Pitfall 12: Overlapping Stack Names or Ports
Two stacks can share the same overlay network, but if they both try to publish the same host port, the second deploy will fail. Use unique published ports or rely on ingress routing with different stack‑specific virtual IPs (no port clash if services use internal overlay networks only). Plan port ranges carefully.
Pitfall 13: Not Testing Rolling Update Parameters
Incorrect update_config can cause a bad update to roll through completely before failing, or a rollback can get stuck. For example, setting parallelism: 0 is invalid. Always test in a staging Swarm: simulate a failing health check and verify the failure_action: rollback works as expected.
Pitfall 14: Confusing docker-compose and docker stack Commands
Remember: docker-compose targets a single host and uses Compose file version 2 or 3 (with some swarm‑only features ignored). docker stack requires Swarm and version 3.x. Mixing them leads to frustration — for example, docker-compose up -d on a Swarm manager starts standalone containers, not Swarm services, losing all scheduling and rolling update features.
Conclusion
Docker Stack Deploy is a powerful abstraction that turns a multi‑service Compose file into a resilient, scalable application running on a Swarm cluster.
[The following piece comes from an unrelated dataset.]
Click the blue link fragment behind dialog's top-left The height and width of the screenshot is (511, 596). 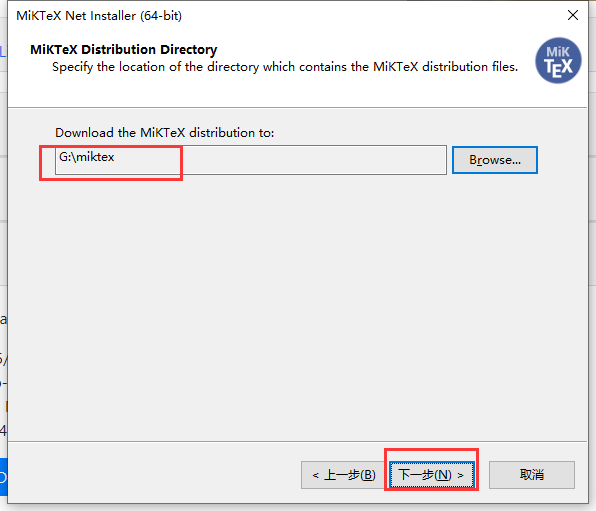point(3,51)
By understanding its Swarm‑mode foundations — declarative state, overlay networking, secrets, and rolling updates — you can avoid the common traps that plague production deployments. Start by enforcing resource limits, externalizing configuration, and pinning image versions. Design your Compose files with the deploy section at their core. Test updates and rollbacks in a non‑production Swarm, and always use --with-registry-auth for private registries. When you follow these best practices, stacks become a reliable, repeatable, and safe mechanism to deliver applications from development all the way to a highly available production environment.